Sobrevive quem sabe otimizar
Para recuperar fôlego — ou melhor, frames — o jogador precisa agir como faria em um PC de entrada: abrir o menu de opções gráficas e reduzir texturas, sombras, reflexos e pós-processamento. O game incorpora essa “configuração de emergência” como mecânica central, algo inédito até mesmo em títulos focados em sobrevivência.
Quer ir além? FPS Quest permite deletar objetos do cenário em tempo real. Menos colunas, portas ou pedaços de piso significam mais performance, mas também deixam os níveis, gerados proceduralmente, repletos de buracos e rotas inesperadas. O risco faz parte do pacote.
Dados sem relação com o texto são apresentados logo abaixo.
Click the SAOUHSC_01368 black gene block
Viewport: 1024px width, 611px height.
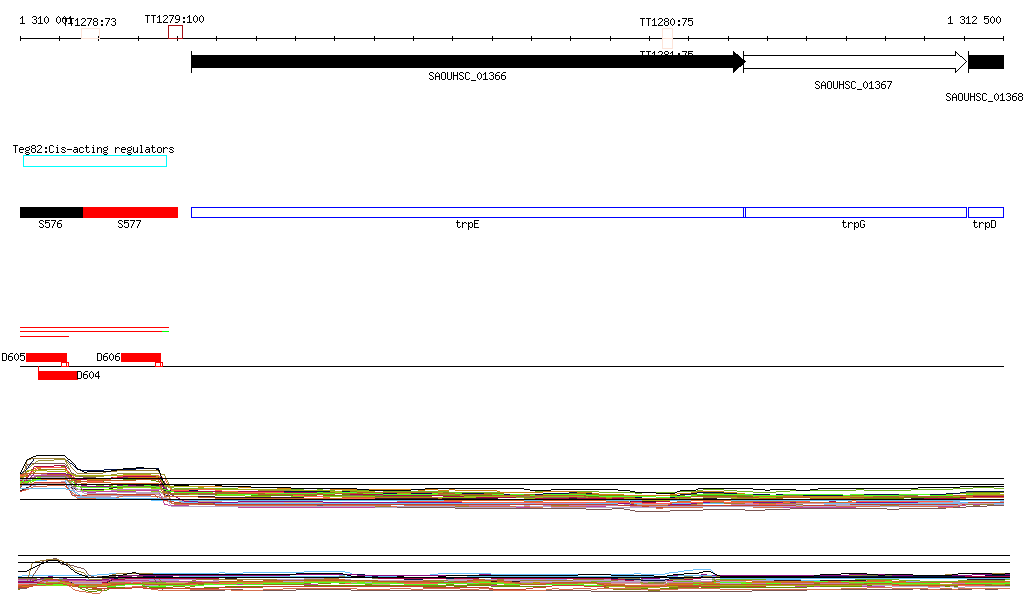[x=986, y=62]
Cheats oficiais e combate em câmera lenta
O jogo também oferece “trapaças” liberadas pelos próprios desenvolvedores. É possível ativar bullet time estilo Matrix para ganhar alguns frames preciosos, ou acelerar o relógio para tentar uma eliminação rápida em troca de performance. Cada kill devolve uma pequena quantidade de FPS, gerando um ciclo frenético de risco e recompensa.
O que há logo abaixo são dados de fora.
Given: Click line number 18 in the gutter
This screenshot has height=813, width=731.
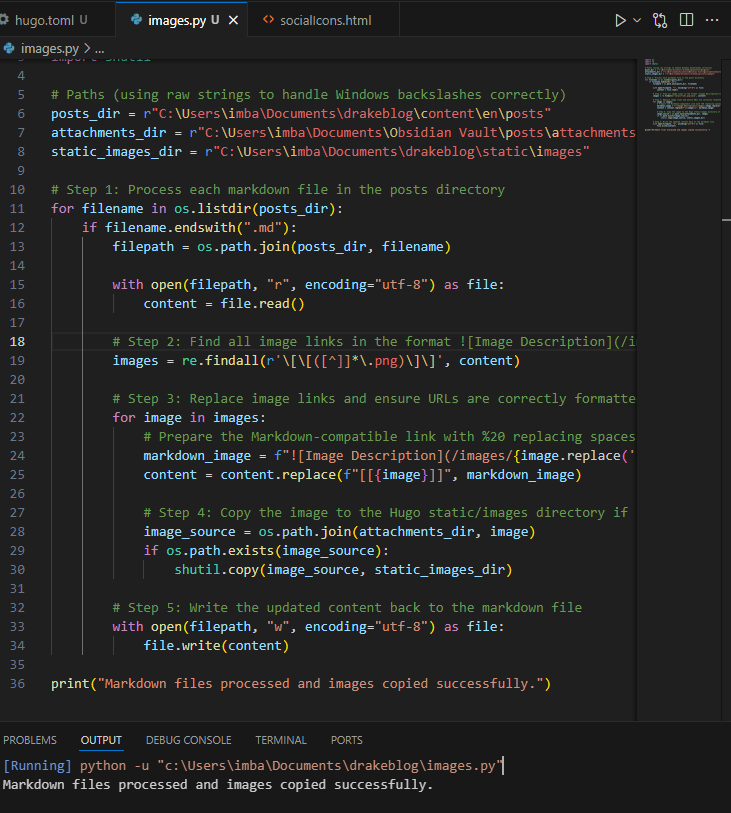Looking at the screenshot, I should 16,341.
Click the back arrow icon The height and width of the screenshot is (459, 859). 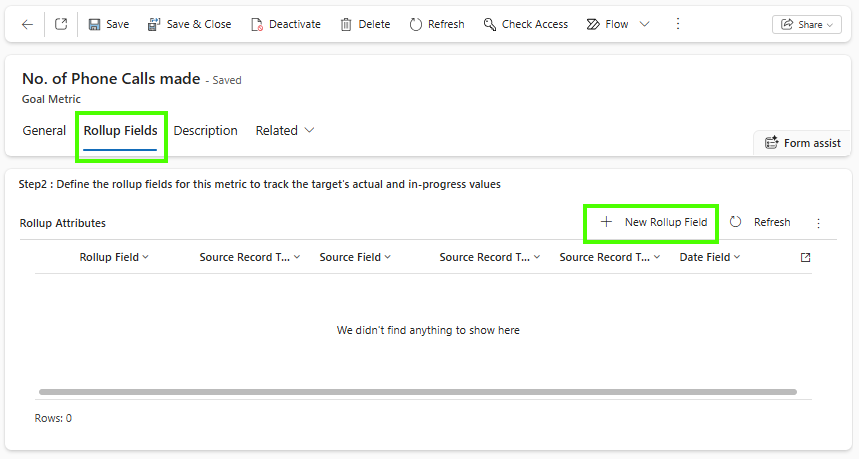[27, 24]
Progressão, facções e uma IA caótica
Não há caminho certo. Facções amigas ou inimigas surgem a cada corredor, enquanto o Dungeon Lord — uma inteligência artificial que lembra o diretor de Left 4 Dead — reorganiza a geometria dos mapas de propósito, só para ver o mundo (e seu framerate) pegar fogo. O resultado é um shooter que mistura elementos de roguelike, puzzle de otimização de hardware e sandbox destrutivo.
Imagem: William R
Impacto para quem investe em hardware potente
Curiosamente, ter uma GPU high-end ou um processador top de linha continua importando: quanto maior o FPS inicial, maior a “barra de vida”. Monitores de 240 Hz, placas da série RTX 40 ou Radeon RX 7000 renderizam mais quadros de partida, oferecendo uma janela maior para erros. Ainda assim, ninguém está livre da queda vertiginosa se acumular disparos — o que adiciona uma camada estratégica mesmo para quem tem um setup de entusiasta.
E o lançamento?
A Farlight Games ainda não cravou data, mas garante que o efeito de “lag proposital” é apenas cosmético. Seu PC real não sofrerá gargalo extra, nem a placa de vídeo vai fritar. Enquanto o dia D não chega, é possível acompanhar as atualizações na página oficial do Steam e ficar de olho nos requisitos mínimos — principalmente se você pretende começar com mais de 60 FPS de “vida”.
No mundo dos shooters onde cada milissegundo conta, FPS Quest promete subverter tudo que você aprendeu sobre desempenho. Prepare-se para otimizar, deletar e sobreviver… um frame por vez.